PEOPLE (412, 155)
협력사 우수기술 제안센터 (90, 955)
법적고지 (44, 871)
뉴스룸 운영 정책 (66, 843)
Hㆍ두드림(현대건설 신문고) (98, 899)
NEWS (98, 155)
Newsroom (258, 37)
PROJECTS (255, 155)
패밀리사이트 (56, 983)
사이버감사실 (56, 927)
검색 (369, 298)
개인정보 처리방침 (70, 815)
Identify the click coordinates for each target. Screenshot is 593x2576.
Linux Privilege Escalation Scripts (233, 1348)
──────────
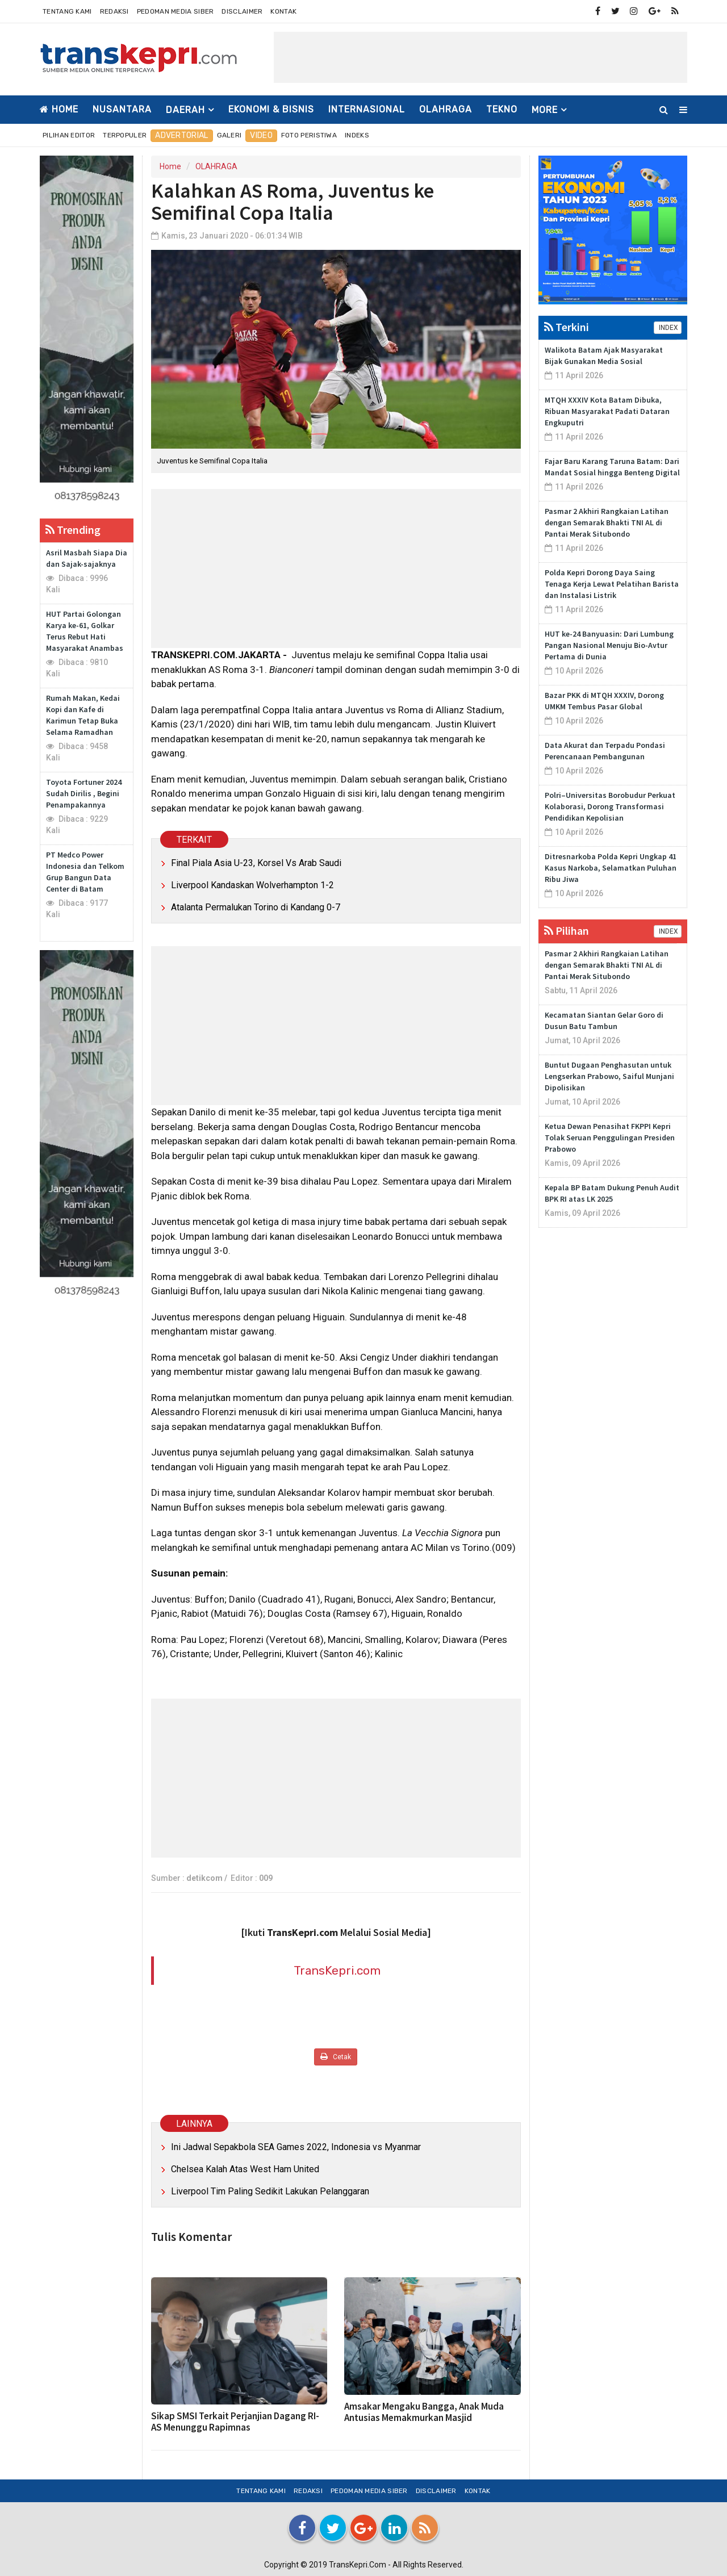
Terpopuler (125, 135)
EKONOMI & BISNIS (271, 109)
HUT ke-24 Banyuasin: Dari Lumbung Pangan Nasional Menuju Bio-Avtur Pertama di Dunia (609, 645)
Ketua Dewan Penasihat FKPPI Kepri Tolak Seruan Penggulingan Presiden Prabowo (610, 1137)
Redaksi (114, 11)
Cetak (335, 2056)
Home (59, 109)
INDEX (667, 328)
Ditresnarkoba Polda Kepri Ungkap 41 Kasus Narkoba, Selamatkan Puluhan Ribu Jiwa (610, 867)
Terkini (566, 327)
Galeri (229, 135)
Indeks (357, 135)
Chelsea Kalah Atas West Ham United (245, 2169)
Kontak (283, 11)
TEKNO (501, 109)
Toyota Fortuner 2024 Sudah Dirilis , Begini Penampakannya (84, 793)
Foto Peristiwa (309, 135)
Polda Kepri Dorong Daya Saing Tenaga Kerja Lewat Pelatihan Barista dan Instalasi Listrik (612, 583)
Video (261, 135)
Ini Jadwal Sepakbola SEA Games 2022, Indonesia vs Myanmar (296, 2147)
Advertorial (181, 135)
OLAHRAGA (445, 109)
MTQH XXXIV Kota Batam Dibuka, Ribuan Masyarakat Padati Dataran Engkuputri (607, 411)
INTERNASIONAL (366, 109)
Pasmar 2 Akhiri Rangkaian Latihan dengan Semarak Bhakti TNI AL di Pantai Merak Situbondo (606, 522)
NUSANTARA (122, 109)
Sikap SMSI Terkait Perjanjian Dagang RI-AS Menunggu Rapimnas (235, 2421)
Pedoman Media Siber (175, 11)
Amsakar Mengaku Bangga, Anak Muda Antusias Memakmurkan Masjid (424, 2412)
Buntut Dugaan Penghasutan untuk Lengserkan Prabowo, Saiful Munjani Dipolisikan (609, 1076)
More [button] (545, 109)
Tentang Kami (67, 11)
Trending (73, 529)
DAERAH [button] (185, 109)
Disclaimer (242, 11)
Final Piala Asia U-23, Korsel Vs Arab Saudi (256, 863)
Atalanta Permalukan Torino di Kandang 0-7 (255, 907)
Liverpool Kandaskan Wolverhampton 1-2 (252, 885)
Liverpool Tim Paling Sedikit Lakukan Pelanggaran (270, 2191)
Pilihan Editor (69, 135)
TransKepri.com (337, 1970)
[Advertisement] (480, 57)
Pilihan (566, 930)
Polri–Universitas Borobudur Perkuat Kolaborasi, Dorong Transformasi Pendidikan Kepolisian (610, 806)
──────────
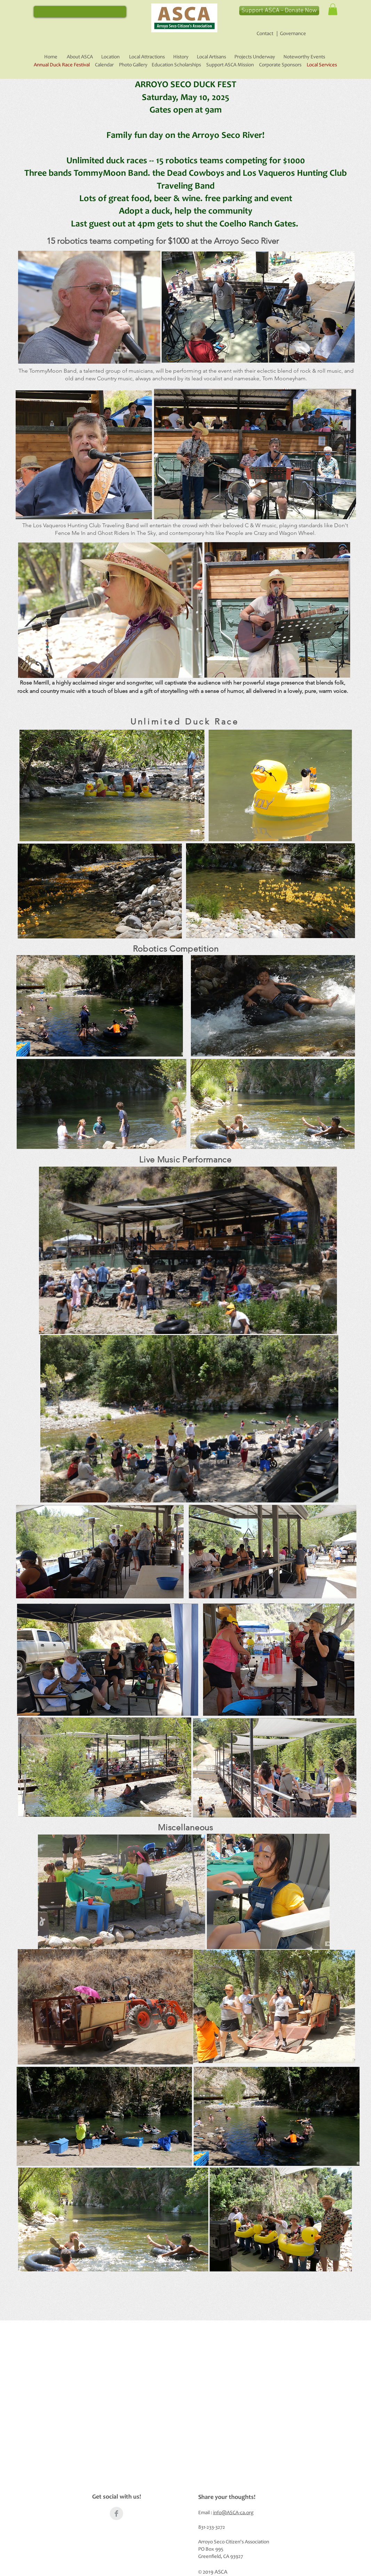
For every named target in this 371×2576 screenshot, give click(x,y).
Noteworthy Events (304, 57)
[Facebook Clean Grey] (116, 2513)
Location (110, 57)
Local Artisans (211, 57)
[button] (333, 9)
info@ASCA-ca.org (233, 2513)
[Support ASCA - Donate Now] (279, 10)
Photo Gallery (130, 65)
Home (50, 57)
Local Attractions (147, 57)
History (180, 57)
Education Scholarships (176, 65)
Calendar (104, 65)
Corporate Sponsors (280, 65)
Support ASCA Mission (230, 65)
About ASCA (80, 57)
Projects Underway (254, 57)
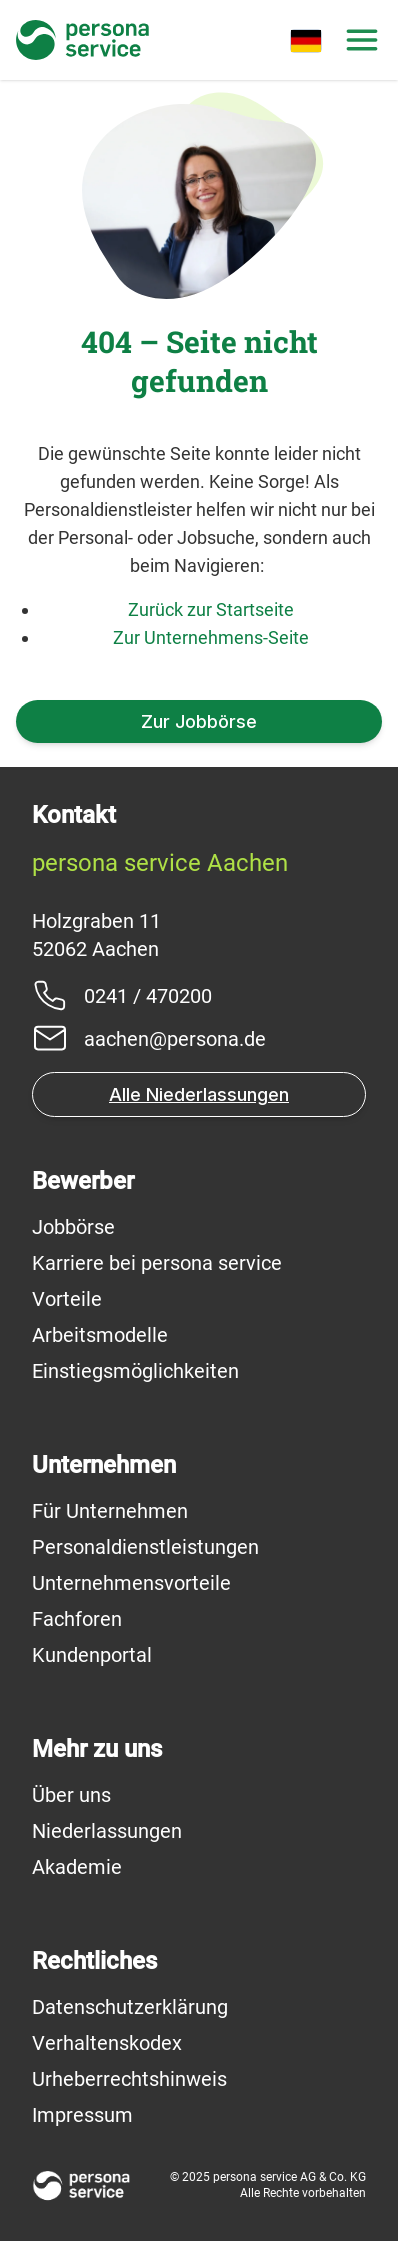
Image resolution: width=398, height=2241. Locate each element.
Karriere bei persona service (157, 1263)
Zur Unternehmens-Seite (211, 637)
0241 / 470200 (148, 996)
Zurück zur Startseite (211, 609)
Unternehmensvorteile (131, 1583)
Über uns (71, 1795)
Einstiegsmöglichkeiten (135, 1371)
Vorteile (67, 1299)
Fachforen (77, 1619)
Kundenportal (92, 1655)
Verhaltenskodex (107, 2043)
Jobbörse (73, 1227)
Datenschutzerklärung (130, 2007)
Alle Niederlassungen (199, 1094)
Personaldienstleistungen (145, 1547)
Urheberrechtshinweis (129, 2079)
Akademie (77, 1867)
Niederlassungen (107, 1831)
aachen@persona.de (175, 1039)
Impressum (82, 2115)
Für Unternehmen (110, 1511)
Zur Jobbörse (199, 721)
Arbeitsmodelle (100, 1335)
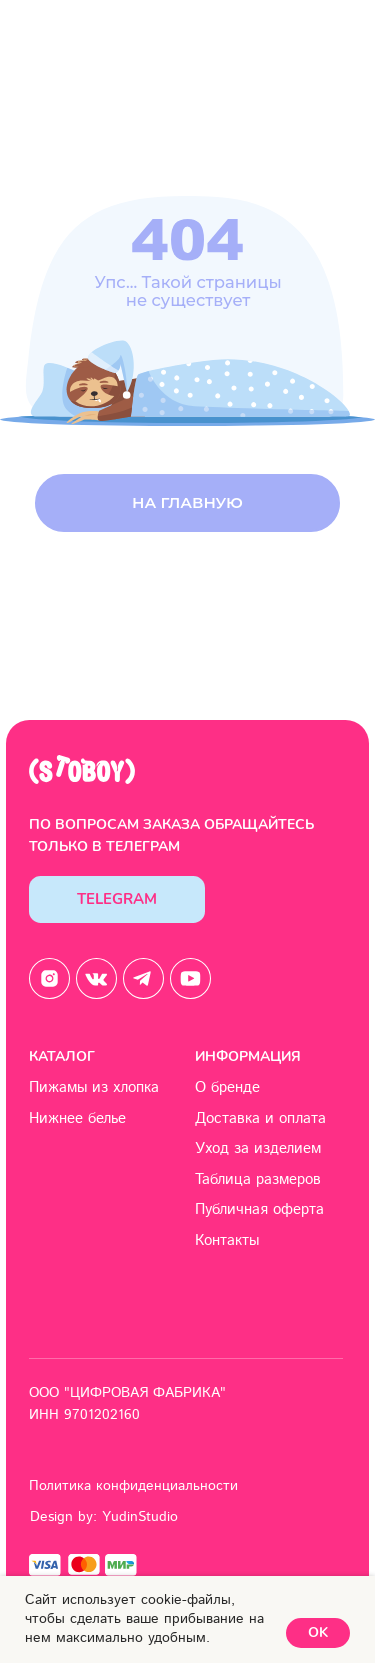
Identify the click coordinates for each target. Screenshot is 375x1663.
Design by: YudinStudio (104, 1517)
──────────
Reproduce verbatim the stretch of data above, from the line containing "Home (59, 109)" through the line containing "Amsakar Mengaku Bangga, Anak". Include both of those lines.

Home (59, 109)
INDEX (667, 328)
Ditresnarkoba Polda Kepri Ungkap 41 Kasus Narkoba, Selamatkan Puluhan Ribu Jiwa (610, 867)
Terkini (566, 327)
Galeri (229, 135)
Indeks (357, 135)
Chelsea Kalah Atas West Ham United (245, 2169)
Kontak (283, 11)
TEKNO (501, 109)
Toyota Fortuner 2024 Sudah Dirilis , Begini Penampakannya (84, 793)
Foto Peristiwa (309, 135)
Polda Kepri Dorong Daya Saing Tenaga Kerja Lewat Pelatihan Barista dan Instalasi Listrik (612, 583)
Video (261, 135)
Ini Jadwal Sepakbola SEA Games 2022, Indonesia vs Myanmar (296, 2147)
Advertorial (181, 135)
OLAHRAGA (445, 109)
MTQH XXXIV Kota Batam Dibuka, Ribuan Masyarakat Padati Dataran Engkuputri (607, 411)
INTERNASIONAL (366, 109)
Pasmar 2 Akhiri Rangkaian Latihan dengan Semarak Bhakti TNI AL di Pantai Merak Situbondo (606, 522)
NUSANTARA (122, 109)
Sikap SMSI Terkait Perjanjian Dagang RI-AS Menunggu Rapimnas (235, 2421)
Pedoman Media Siber (175, 11)
Amsakar Mengaku Bangga, Anak Muda Antusias Memakmurkan Masjid (424, 2412)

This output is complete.